Data items
*** Begin section ***
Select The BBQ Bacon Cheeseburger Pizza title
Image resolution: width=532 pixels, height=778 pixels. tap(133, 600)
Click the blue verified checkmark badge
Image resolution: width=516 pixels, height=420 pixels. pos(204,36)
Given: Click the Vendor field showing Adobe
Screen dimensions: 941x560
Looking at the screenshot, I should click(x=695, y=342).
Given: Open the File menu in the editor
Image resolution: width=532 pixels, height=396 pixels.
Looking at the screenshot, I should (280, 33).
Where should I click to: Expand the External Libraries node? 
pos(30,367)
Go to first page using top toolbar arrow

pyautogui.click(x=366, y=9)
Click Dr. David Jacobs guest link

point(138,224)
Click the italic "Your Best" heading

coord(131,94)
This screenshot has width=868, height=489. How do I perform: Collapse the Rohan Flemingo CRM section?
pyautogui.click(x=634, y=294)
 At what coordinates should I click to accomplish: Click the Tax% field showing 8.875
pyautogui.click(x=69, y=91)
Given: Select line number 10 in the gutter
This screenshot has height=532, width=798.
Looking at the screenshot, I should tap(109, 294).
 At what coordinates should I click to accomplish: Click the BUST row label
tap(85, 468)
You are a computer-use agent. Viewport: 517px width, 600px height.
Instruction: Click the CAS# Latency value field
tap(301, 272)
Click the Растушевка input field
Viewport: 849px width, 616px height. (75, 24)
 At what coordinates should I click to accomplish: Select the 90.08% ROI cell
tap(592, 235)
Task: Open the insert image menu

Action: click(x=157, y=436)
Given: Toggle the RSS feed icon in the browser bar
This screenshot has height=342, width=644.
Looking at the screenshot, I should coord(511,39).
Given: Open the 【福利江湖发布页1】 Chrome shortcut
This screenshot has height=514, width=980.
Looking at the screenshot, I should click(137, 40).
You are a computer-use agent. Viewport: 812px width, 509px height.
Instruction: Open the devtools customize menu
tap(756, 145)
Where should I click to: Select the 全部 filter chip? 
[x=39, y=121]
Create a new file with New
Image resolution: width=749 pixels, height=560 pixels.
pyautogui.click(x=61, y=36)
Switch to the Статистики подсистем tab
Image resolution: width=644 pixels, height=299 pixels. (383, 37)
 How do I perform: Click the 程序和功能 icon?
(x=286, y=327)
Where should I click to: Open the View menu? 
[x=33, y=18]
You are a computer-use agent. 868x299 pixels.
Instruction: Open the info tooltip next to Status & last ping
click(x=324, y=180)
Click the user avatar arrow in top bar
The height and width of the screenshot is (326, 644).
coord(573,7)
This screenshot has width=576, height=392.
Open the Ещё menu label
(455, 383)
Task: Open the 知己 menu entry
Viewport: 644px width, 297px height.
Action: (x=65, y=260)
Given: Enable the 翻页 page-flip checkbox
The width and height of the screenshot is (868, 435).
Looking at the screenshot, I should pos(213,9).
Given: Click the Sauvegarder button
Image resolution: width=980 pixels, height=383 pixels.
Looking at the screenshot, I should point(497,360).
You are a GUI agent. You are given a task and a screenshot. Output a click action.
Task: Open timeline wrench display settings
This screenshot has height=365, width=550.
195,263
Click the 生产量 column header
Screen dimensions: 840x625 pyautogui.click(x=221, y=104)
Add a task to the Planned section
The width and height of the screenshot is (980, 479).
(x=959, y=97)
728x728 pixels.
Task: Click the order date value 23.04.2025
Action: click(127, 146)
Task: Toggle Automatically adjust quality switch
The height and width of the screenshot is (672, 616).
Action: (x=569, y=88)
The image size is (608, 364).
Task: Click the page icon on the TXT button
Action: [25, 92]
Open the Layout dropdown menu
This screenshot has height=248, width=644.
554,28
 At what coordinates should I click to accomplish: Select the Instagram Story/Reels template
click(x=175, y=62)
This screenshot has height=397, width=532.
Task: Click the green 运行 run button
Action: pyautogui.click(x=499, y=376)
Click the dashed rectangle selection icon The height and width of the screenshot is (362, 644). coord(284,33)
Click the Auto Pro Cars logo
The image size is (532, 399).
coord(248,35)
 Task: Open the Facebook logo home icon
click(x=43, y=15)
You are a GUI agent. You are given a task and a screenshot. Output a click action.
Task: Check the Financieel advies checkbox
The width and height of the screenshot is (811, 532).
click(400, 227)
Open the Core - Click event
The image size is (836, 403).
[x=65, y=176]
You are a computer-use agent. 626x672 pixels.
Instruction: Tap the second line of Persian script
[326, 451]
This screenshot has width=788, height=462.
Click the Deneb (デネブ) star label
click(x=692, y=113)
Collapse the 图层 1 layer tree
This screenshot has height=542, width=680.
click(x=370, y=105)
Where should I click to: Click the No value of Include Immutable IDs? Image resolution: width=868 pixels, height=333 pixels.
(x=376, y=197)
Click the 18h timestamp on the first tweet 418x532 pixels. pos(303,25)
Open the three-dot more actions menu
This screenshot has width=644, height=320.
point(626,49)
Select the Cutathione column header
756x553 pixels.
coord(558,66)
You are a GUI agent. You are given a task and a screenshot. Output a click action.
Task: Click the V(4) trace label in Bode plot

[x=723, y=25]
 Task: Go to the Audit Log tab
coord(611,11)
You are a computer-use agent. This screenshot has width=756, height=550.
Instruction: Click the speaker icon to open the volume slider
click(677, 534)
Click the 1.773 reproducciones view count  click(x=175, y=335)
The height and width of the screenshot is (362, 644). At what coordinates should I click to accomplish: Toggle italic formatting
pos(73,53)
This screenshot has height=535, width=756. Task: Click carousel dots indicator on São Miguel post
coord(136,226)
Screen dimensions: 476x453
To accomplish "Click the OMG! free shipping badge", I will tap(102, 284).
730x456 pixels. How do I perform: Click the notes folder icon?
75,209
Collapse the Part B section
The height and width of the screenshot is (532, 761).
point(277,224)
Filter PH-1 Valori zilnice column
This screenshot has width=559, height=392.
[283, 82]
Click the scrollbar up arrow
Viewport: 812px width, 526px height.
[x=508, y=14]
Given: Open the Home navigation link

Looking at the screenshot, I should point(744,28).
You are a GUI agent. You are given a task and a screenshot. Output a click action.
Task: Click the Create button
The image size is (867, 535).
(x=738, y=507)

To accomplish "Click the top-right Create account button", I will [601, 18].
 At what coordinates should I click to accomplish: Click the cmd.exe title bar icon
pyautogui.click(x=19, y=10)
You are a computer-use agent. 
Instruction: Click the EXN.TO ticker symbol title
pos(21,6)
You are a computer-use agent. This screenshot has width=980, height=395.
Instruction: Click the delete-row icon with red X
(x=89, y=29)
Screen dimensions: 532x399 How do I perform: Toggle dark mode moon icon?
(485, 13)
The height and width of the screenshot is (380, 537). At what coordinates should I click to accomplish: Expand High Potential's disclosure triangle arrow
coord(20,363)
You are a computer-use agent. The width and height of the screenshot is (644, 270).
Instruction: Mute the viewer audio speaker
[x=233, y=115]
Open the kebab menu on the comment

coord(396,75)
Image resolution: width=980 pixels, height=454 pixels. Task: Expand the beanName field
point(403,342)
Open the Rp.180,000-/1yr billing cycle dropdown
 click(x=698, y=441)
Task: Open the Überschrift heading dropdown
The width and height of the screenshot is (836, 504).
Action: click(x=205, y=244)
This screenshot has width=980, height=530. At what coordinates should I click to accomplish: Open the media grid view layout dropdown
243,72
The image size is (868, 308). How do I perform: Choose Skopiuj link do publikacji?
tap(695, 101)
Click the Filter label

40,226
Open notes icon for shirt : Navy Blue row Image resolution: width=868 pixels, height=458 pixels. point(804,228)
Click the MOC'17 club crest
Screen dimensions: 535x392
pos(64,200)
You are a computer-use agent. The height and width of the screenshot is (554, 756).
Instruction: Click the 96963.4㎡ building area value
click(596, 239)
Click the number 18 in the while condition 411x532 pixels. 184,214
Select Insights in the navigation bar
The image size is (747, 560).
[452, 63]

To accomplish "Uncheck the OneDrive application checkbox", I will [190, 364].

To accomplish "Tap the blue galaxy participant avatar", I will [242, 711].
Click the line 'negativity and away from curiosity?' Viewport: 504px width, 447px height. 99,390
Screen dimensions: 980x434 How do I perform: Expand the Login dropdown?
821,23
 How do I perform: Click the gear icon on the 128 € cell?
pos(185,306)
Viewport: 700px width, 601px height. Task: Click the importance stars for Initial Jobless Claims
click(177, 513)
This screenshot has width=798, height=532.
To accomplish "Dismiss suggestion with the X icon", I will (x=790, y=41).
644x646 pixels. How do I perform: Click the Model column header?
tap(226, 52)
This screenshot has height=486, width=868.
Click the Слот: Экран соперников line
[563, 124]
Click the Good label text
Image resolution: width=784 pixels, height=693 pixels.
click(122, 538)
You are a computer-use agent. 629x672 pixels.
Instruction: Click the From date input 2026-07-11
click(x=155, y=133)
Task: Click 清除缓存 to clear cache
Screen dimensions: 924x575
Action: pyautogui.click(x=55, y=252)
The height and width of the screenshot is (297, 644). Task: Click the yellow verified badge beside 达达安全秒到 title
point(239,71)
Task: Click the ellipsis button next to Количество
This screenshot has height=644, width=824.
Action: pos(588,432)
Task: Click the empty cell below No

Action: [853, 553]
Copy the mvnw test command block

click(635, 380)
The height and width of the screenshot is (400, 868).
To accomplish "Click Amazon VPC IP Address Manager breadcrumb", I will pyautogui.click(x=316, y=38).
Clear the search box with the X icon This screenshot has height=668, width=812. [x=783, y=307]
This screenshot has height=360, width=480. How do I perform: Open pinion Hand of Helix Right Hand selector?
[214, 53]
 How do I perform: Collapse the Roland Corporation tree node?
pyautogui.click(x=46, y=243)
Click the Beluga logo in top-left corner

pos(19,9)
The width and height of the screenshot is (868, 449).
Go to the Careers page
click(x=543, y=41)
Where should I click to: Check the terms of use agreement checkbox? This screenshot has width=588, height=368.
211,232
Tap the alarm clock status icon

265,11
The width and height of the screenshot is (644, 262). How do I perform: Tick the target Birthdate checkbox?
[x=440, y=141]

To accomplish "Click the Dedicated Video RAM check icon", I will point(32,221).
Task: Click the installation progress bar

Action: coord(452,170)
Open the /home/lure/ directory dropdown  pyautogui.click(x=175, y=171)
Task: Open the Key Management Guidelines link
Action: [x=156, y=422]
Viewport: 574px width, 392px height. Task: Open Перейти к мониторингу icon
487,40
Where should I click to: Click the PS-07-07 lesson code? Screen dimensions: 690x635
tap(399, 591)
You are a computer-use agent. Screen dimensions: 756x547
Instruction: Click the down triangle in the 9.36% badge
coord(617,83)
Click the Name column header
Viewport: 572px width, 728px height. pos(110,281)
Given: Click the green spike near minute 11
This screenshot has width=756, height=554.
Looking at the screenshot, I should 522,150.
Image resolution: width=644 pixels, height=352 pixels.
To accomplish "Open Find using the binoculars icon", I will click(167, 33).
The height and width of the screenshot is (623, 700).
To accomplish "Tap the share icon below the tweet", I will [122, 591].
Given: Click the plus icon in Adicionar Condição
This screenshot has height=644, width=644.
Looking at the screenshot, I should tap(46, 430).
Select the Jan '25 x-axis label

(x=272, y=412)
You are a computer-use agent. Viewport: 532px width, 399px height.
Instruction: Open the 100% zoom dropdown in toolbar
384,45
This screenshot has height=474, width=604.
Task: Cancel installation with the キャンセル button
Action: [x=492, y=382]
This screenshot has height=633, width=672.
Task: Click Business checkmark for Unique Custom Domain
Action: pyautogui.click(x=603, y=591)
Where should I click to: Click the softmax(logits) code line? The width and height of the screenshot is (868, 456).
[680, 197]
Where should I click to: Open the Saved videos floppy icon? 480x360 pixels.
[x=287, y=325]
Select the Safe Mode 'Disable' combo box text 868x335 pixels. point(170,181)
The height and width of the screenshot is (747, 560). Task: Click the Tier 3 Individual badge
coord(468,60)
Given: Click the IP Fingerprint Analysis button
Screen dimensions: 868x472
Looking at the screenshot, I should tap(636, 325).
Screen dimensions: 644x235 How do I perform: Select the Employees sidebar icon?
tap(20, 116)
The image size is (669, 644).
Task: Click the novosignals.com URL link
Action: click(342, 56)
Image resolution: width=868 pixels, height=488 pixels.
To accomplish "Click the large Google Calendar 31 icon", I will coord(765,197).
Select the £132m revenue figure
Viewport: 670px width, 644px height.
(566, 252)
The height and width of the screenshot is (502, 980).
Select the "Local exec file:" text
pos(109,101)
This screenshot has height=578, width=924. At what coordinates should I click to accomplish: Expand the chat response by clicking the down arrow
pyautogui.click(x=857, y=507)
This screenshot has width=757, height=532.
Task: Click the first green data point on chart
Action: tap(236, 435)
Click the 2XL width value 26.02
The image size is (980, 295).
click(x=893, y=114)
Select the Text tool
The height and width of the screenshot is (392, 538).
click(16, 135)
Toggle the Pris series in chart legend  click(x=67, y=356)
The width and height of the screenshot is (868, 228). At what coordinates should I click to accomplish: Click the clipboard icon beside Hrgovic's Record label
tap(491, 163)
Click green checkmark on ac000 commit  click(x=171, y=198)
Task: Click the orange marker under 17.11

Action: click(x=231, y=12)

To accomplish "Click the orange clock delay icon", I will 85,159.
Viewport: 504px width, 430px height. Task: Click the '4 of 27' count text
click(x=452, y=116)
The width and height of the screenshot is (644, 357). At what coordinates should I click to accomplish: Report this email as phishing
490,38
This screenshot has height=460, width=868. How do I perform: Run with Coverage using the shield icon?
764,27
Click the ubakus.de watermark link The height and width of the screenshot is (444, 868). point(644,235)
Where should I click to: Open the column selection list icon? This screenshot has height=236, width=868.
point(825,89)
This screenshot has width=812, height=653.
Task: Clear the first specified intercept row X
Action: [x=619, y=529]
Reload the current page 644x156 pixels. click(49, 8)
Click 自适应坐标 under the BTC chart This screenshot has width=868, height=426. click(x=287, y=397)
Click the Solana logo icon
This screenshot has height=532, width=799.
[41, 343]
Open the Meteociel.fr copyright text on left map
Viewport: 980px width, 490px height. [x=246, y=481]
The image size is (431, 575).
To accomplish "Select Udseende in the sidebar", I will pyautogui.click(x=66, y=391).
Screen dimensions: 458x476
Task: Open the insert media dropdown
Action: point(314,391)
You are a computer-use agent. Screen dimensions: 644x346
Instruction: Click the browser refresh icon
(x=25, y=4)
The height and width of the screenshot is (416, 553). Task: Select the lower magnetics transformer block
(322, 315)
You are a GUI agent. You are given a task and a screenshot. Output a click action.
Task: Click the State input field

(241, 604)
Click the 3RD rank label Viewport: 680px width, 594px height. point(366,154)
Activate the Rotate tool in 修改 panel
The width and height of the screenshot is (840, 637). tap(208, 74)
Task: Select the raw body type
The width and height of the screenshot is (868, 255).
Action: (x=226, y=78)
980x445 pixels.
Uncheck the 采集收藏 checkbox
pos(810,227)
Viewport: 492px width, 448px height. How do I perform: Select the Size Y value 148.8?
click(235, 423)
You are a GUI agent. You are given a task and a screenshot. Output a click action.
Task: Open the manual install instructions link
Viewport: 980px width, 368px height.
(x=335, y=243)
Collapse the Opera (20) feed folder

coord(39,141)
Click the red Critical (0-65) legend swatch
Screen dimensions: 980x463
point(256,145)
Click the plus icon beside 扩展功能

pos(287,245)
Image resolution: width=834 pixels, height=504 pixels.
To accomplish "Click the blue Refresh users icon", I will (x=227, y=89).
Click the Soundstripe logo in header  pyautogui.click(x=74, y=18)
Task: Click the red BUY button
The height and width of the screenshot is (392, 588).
*** End section ***
INSTRUCTIONS TO FOLLOW => Begin at the line above that has "Task: Check the Financieel advies checkbox" and stop after the line that has "Open the three-dot more actions menu", copying each line exactly and adding nothing else.

YOUR RESPONSE =>
Task: Check the Financieel advies checkbox
The width and height of the screenshot is (811, 532).
click(400, 227)
Open the Core - Click event
The image size is (836, 403).
[x=65, y=176]
You are a computer-use agent. 626x672 pixels.
Instruction: Tap the second line of Persian script
[326, 451]
This screenshot has width=788, height=462.
Click the Deneb (デネブ) star label
click(x=692, y=113)
Collapse the 图层 1 layer tree
This screenshot has height=542, width=680.
click(x=370, y=105)
Where should I click to: Click the No value of Include Immutable IDs? Image resolution: width=868 pixels, height=333 pixels.
(x=376, y=197)
Click the 18h timestamp on the first tweet 418x532 pixels. pos(303,25)
Open the three-dot more actions menu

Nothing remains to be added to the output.